● Assigned task
All the data should come back exactly as it was given.

● Material to process
-=-=-=-=-
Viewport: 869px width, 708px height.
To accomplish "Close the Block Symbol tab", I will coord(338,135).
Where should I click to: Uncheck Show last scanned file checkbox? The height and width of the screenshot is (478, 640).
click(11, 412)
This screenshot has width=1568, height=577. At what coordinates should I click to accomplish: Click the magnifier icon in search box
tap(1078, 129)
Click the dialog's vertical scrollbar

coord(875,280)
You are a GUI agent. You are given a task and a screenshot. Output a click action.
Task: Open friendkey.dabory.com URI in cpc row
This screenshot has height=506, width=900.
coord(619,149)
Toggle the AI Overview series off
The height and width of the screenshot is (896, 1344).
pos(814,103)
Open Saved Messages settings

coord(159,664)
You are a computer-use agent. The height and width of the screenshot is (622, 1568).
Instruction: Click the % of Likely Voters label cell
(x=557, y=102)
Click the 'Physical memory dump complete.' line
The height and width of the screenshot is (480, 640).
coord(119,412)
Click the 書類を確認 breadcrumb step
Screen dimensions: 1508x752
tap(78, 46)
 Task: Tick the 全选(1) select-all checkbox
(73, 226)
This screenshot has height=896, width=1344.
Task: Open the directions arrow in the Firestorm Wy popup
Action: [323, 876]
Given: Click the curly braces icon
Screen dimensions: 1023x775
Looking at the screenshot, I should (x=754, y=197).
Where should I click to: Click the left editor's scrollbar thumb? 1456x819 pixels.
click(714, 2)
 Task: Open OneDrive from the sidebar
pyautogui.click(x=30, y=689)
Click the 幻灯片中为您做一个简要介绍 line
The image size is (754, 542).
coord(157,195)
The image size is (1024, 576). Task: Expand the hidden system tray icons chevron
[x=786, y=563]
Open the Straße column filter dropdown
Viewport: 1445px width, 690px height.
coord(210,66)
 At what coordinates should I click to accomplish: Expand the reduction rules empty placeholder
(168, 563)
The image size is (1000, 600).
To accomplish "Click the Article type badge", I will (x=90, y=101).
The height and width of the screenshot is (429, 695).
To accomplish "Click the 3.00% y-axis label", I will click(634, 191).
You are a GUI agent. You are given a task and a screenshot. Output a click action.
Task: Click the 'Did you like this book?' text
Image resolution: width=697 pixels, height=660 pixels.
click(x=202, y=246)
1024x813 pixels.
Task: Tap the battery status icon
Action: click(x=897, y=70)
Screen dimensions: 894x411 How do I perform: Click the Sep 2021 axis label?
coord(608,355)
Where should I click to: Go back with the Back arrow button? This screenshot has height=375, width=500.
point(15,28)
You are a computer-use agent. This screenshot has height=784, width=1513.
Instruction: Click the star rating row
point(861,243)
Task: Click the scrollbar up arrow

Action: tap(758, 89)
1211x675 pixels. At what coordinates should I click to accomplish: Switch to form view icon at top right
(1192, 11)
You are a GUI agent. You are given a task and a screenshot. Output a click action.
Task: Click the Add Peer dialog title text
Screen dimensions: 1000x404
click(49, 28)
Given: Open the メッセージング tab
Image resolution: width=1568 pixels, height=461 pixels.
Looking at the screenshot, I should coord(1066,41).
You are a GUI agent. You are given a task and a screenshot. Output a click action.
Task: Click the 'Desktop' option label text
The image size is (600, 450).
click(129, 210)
-=-=-=-=-
● Exercise result
Viewport: 869px width, 708px height.
To accomplish "Close the Block Symbol tab", I will coord(338,135).
Where should I click to: Uncheck Show last scanned file checkbox? The height and width of the screenshot is (478, 640).
click(11, 412)
This screenshot has width=1568, height=577. At what coordinates should I click to accomplish: Click the magnifier icon in search box
tap(1078, 129)
Click the dialog's vertical scrollbar

coord(875,280)
You are a GUI agent. You are given a task and a screenshot. Output a click action.
Task: Open friendkey.dabory.com URI in cpc row
This screenshot has height=506, width=900.
coord(619,149)
Toggle the AI Overview series off
The height and width of the screenshot is (896, 1344).
pos(814,103)
Open Saved Messages settings

coord(159,664)
You are a computer-use agent. The height and width of the screenshot is (622, 1568).
Instruction: Click the % of Likely Voters label cell
(x=557, y=102)
Click the 'Physical memory dump complete.' line
The height and width of the screenshot is (480, 640).
coord(119,412)
Click the 書類を確認 breadcrumb step
Screen dimensions: 1508x752
tap(78, 46)
 Task: Tick the 全选(1) select-all checkbox
(73, 226)
This screenshot has height=896, width=1344.
Task: Open the directions arrow in the Firestorm Wy popup
Action: [323, 876]
Given: Click the curly braces icon
Screen dimensions: 1023x775
Looking at the screenshot, I should (x=754, y=197).
Where should I click to: Click the left editor's scrollbar thumb? 1456x819 pixels.
click(714, 2)
 Task: Open OneDrive from the sidebar
pyautogui.click(x=30, y=689)
Click the 幻灯片中为您做一个简要介绍 line
The image size is (754, 542).
coord(157,195)
The image size is (1024, 576). Task: Expand the hidden system tray icons chevron
[x=786, y=563]
Open the Straße column filter dropdown
Viewport: 1445px width, 690px height.
coord(210,66)
 At what coordinates should I click to accomplish: Expand the reduction rules empty placeholder
(168, 563)
The image size is (1000, 600).
To accomplish "Click the Article type badge", I will (x=90, y=101).
The height and width of the screenshot is (429, 695).
To accomplish "Click the 3.00% y-axis label", I will click(634, 191).
You are a GUI agent. You are given a task and a screenshot. Output a click action.
Task: Click the 'Did you like this book?' text
Image resolution: width=697 pixels, height=660 pixels.
click(x=202, y=246)
1024x813 pixels.
Task: Tap the battery status icon
Action: click(x=897, y=70)
Screen dimensions: 894x411 How do I perform: Click the Sep 2021 axis label?
coord(608,355)
Where should I click to: Go back with the Back arrow button? This screenshot has height=375, width=500.
point(15,28)
You are a computer-use agent. This screenshot has height=784, width=1513.
Instruction: Click the star rating row
point(861,243)
Task: Click the scrollbar up arrow

Action: tap(758, 89)
1211x675 pixels. At what coordinates should I click to accomplish: Switch to form view icon at top right
(1192, 11)
You are a GUI agent. You are given a task and a screenshot. Output a click action.
Task: Click the Add Peer dialog title text
Screen dimensions: 1000x404
click(49, 28)
Given: Open the メッセージング tab
Image resolution: width=1568 pixels, height=461 pixels.
Looking at the screenshot, I should coord(1066,41).
You are a GUI agent. You are given a task and a screenshot. Output a click action.
Task: Click the 'Desktop' option label text
The image size is (600, 450).
click(129, 210)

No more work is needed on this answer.